Oh, we have our moments. There are some things that you can't help to have a joyful day about. Like the children wearing flower “crowns” that they made, or bringing me enough tiger lilies from the field to fill a huge vase. Or putting in ugly fake teeth before the dentist sees them for their 6 month check up, or the practical jokes that Bubba plays that has all of us rolling all over the floor in laughter. Or the unsolicited hugs and snuggles from Little Bit. Or watching a sweet moment between brother and sister.
It seems like since Little Bit came home about 2 1/2 years ago, joy went out of the window…. and has flown away never to return to this date. I won't go into the nitty gritty details, but let's just say the adjustment was HARD!!!! There were many days that I wasn't even sure we had done the right thing by bringing him home. He turned our home upside down, inside out and round and round.
The first week, he hit Bubba several times– I finally got tired of it and told Bubba to hit him back as hard as he could. Bubba didn't want to, but he didn't want to get hit anymore either. When he finally did, that ended Little Bit's bullying days to Bubba. Honestly, looking back, I have no idea how we did any schooling that year with Princess and Bubba– but we did. In fact, Bubba learned to read during that time. Princess excelled in her studies during that time too.
It seemed we were living a nightmare.
Well, the nightmare is finally over.
Oh there is residual manipulation and minor fits thrown (but nothing compared to the hours of wailing Little Bit was capable of when he first came home).
Now we have the terrible, horrible no good, very bad habits that remain. You know the never ending cycle. Like me getting frustrated over little things, or making a mountain out of a mole hill, or thinking because that one thing went wrong the entire day is ruined. Like Princess and Bubba thinking that when Little Bit starts throwing a fit, it's going to be an all day event. Like the nitpicking that occurs between the children. Okay, maybe this is normal.
Like forgetting to……. “rejoice in the Lord and again I say rejoice”. And that each day is “the day that the Lord has made, let us rejoice and be glad in it”
The habits are there– and they are hard to break. Shane reminded me this weekend that I have broken at least one nasty habit in my life. (I was a pack and 1/2 a day smoker in my life b.c.) and now that I think about it, I've broken several bad habits during my life, with the Lord's help.

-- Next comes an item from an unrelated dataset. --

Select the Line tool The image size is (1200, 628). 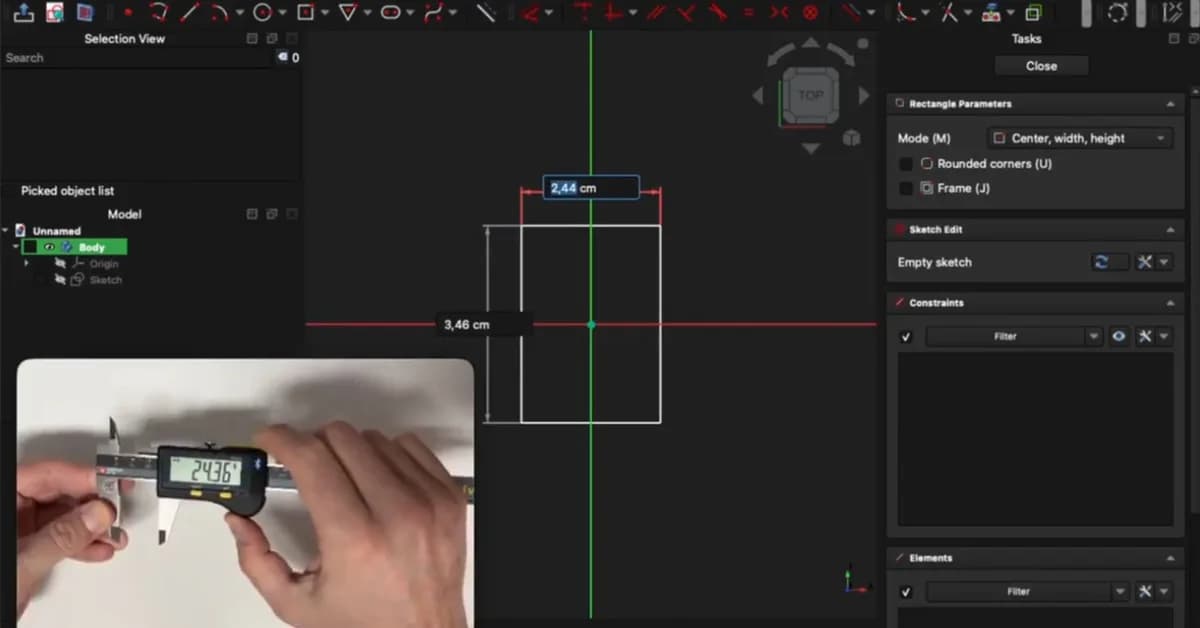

I want a joy-filled home. One filled to overflowing with happiness and laughter. I am determined that this will be our home. It's time to stop feeling sorry for myself, to stop saying I can't change. It's time to stop letting Satan have his way with me. God has changed me:
I am a child of the King!!!
A daughter of the great “I AM” !!!
One of the sanctified and redeemed priesthood of believers!!!
and I am acting like Satan's pawn. Well, not anymore! I choose this day whom I will serve and I chose the One and Only God of the Universe.
Oh Heavenly Father, help us all break the cycle of bad habits that we have developed over the last 2 years. Help us have days filled with joy. I sacrifice my selfishness and my foolishness to you. In Jesus name, Amen and Amen!